There are some obvious practical reasons why you might want to avoid provoking the big, drunk guy in the bar. After all, he's bigger than you. However, according to a new study, there's another more psychological reason to be wary - heavier men are, on average, more likely to be aggressive when drunk than are lighter men. Nathan DeWall and colleagues say their finding is consistent with evolutionary theory and research on embodied cognition.

Over five hundred women (average weight 149 lb) and men (average weight 183 lb), aged 21 to 35, consumed either an alcoholic beverage or a placebo drink before taking part in a reaction time contest. The winner of each round had the opportunity to inflict an electric shock on their opponent. Their choices of how strong and long a shock to inflict was the measure of aggression. Unbeknown to the participants, their opponent was fictitious and the game was fixed so that they won fifty per cent of the rounds.
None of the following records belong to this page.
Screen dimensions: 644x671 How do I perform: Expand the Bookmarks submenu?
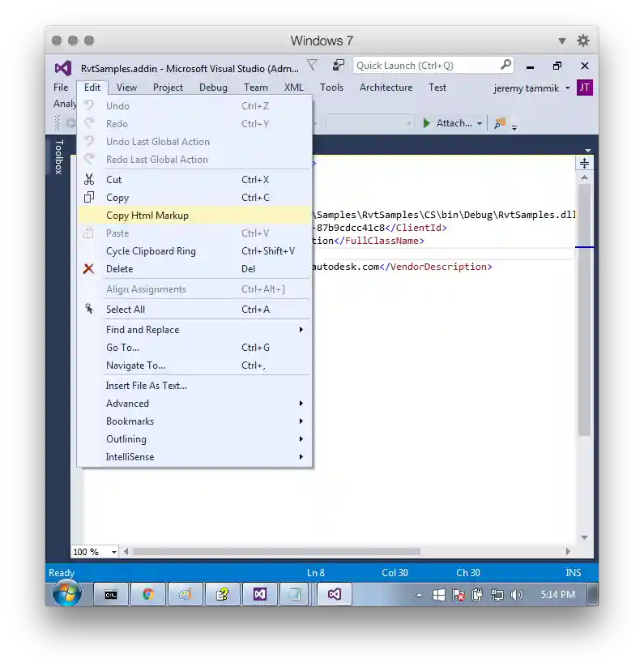(x=194, y=421)
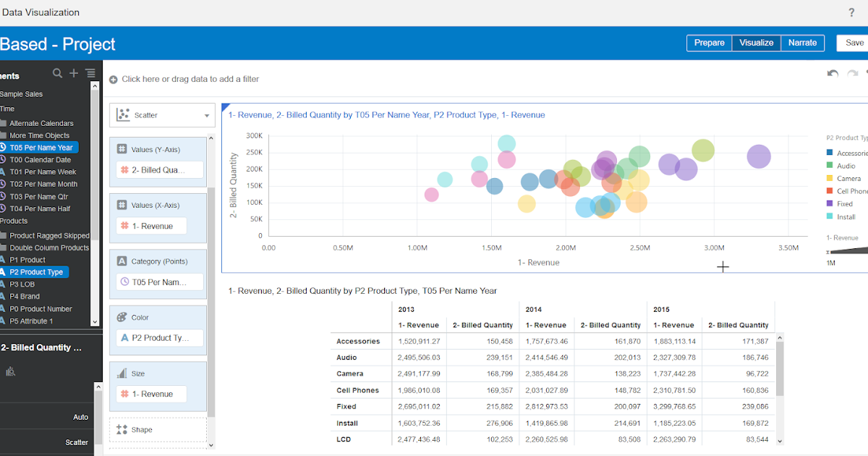Open search in the Elements panel
The height and width of the screenshot is (456, 868).
point(57,73)
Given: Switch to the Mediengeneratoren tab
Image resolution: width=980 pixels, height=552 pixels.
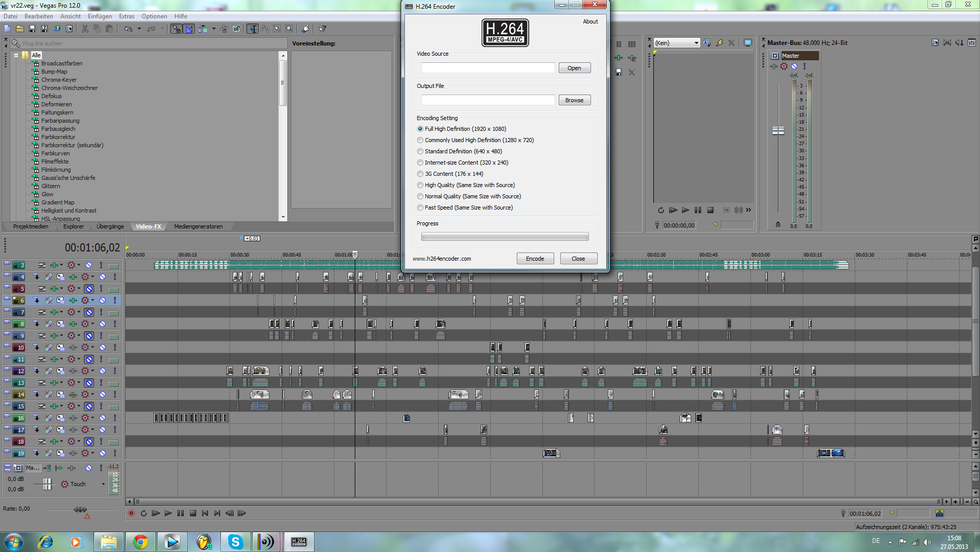Looking at the screenshot, I should pos(198,226).
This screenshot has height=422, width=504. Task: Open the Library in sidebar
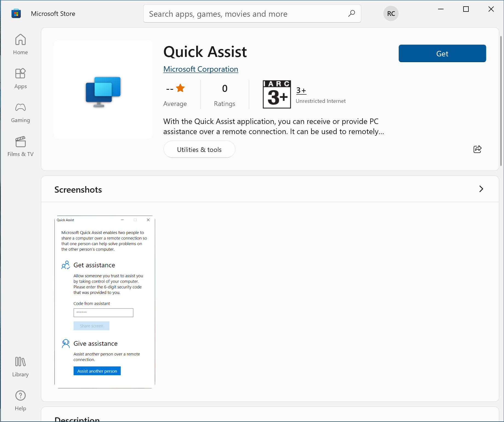[x=21, y=367]
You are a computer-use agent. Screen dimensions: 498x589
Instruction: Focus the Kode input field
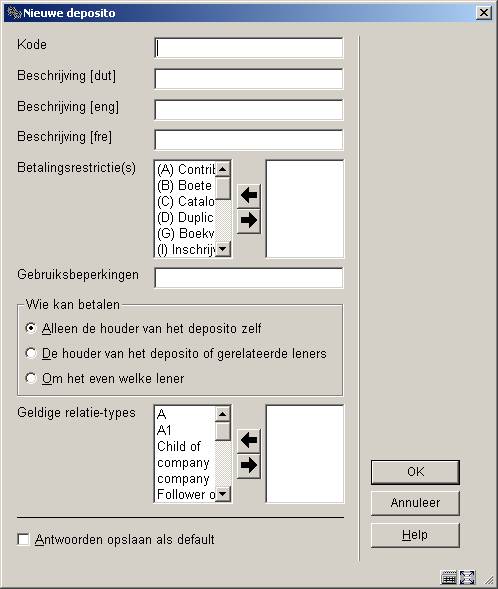coord(249,48)

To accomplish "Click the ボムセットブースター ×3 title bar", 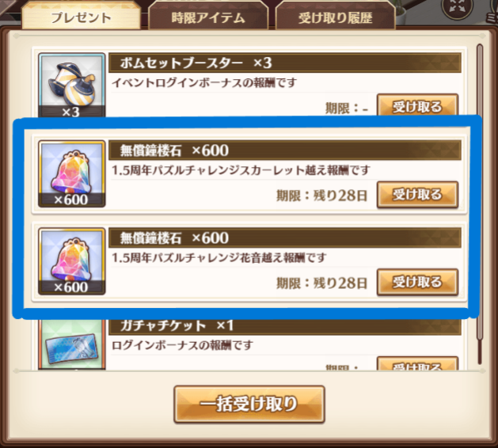I will [x=285, y=63].
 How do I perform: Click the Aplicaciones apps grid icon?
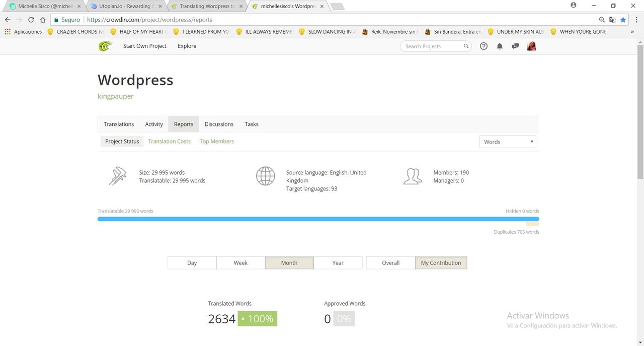[x=8, y=32]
The key finding was that among the male participants only, alcohol interacted with body weight to predict aggression. That is, heavier men who had an alcoholic drink tended to be more aggressive than those who had an alcohol-free placebo drink. By contrast, having an alcoholic vs. placebo drink made little difference to the aggression of lighter men.

Another way of looking at the results was that, among men who had the alcoholic drink, those who were heavier tended to be more aggressive. For the female participants, their weight bore no relation to their aggressiveness. These same findings were replicated in a second study with a further 327 men and women.

It makes sense in terms of evolutionary theory that bigger men should be more prone to aggression, the researchers said, because 'they're more able than weaker men to inflict costs on others in conflict situations.' The same isn't true for women because even those who are larger will usually be smaller and weaker than potential male adversaries.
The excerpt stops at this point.